━━━━━ Passage ━━━━━

Business digest
Stocks end mixed
in half-day session
Stocks drifted to a mixed finish after a half-day trading session capped a holiday shortened week that left the major indexes with their fourth straight winning week. The S&P 500 inched up 0.1% Friday, the Dow Jones Industrial Average added 117 points, and the Nasdaq composite slipped 0.1%. Gains in health care, financial, energy and other sectors helped temper losses in technology and communication services stocks. Bond yields rose. Trading was muted as markets reopened following the Thanksgiving holiday on Thursday. Shares mostly rose in Europe, while Asian markets ended mixed.
Retailers offer bigger
Black Friday discounts
NEW YORK — Shoppers hunting for big deals packed malls on Black Friday as retailers stepped up discounts and other perks to lure customers weighed down by inflation and sticking to tighter budgets. Consumers are coming under pressure as their savings dwindle and their credit card debt grows. And although they have gotten some relief from easing inflation, many goods and services like meat and rent are still far higher than they were just three years ago.

━━━━━ Data extract ━━━━━

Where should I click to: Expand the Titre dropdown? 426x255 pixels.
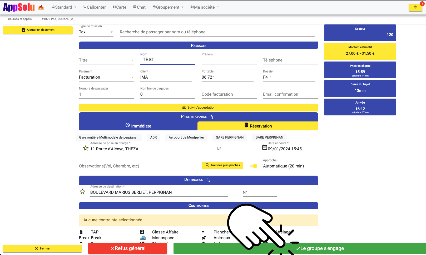click(106, 60)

━━━━━

### [Tasks to complete]
#1 Answer these questions about the business digest:
(a) How many points did the Dow Jones Industrial Average add on Friday?
(b) Which sectors posted losses?
(c) Which goods and services are named as still far higher than they were three years ago?
#2 Write the next part of the business digest, picking up after its final sentence.

### [Outputs in order]
#1
(a) 117 points
(b) Technology and communication services
(c) Meat and rent

#2
Malls including Macy's at Herald Square in Manhattan were packed with Black Friday discount hunters. The National Retail Federation, the nation’s largest retail trade group, forecast that U.S. holiday sales will rise 3% to 4% for November through December, compared with 5.4% growth a year ago.
Nissan to make EV
versions of popular cars
LONDON — Nissan will invest $1.4 billion to update its factory in northeast England to make electric versions of its two best-selling cars. It's a boost for the British government as it tries to revive the country’s ailing economy. The Japanese automaker manufactures the gasoline-powered Qashqai and smaller Juke crossover vehicles at the factory in Sunderland, which employs 6,000 workers. The company said Friday that it’s directly investing up to 1.12 billion pounds to produce electric successors to the two models. Prime Minister Rishi Sunak calls it “a massive vote of confidence in the U.K.’s automotive industry."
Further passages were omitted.